Before we jump into our reading recommendations, Ugo and Holly discuss some key takeaways from the hearing of the EAC inquiry. We listen to quotations from Jim Puckett of Basel Action Network, Libby Peake of Green Alliance, and a short exchange between Ugo and Nadia Whittome MP. Discussing these, we discuss how the focus needs to be shifted from recycling to extending the lifecycle of electronics, especially as the disposal of electronics is harming the planet more often than we are aware. In addition, we emphasise again the need for the right to repair to prevent device obsolescence.
Our summer reading list
Design Justice: Community-Led Practices to Build the Worlds We Need by Sasha Costanza-Chock
First up for our reading list reviews, James tell us about Sasha Costanza-Chock’s book Design Justice: Community-Led Practices to Build the Worlds We Need.
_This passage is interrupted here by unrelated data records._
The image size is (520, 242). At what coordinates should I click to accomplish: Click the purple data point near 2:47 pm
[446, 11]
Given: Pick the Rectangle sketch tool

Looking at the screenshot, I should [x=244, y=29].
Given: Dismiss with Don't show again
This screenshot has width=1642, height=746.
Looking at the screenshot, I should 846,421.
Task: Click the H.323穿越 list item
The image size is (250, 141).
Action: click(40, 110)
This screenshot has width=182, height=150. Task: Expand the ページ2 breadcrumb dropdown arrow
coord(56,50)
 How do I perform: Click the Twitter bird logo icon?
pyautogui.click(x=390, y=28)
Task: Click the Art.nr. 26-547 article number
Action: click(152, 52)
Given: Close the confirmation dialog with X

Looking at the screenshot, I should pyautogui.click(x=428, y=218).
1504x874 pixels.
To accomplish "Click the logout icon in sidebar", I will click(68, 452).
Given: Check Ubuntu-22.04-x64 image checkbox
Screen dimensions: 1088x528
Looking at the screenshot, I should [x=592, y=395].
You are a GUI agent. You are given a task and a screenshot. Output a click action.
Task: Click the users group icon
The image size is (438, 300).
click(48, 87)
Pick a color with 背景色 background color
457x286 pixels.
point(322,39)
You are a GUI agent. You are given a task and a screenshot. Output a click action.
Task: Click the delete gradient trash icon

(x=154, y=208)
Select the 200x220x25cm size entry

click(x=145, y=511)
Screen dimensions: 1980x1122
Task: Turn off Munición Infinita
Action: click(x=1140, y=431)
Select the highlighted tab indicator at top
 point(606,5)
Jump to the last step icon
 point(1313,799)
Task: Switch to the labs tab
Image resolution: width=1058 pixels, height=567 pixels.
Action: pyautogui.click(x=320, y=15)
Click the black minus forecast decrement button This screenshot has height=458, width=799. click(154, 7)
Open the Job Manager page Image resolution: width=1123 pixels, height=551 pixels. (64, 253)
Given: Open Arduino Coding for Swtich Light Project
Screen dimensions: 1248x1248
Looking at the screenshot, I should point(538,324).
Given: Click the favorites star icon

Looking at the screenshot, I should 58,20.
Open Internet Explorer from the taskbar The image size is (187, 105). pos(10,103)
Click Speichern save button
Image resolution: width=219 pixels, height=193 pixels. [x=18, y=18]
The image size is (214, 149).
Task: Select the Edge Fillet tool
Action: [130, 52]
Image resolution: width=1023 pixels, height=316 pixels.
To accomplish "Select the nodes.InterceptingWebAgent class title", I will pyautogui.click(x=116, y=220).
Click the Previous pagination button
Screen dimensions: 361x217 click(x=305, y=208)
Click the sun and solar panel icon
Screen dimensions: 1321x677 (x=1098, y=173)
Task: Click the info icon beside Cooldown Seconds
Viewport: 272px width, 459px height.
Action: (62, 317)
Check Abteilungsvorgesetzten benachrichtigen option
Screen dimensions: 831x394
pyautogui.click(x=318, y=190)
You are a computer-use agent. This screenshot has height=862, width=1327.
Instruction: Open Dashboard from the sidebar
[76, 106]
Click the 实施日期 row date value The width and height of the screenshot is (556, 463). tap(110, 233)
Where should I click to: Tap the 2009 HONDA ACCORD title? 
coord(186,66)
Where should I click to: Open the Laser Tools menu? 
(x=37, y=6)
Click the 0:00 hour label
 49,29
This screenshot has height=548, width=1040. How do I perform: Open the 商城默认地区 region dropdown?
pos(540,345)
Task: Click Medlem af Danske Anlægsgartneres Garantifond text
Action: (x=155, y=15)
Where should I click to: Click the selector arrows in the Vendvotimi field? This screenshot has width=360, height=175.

In the book, Costanza-Chock follows the design process from origin to output. The book examines how design traditions have developed, how they interact with the world around them, and their socio-historical effects. James highlights the importance of considering design as a political act and becoming aware that most devices and objects are not necessarily designed with everyone in mind. He highlights also that the fourth chapter of the book – ‘Design Sites: Hackerspaces, Fablabs, Hackathons, and DiscoTechs’ – may be of specific interest to our Restart community.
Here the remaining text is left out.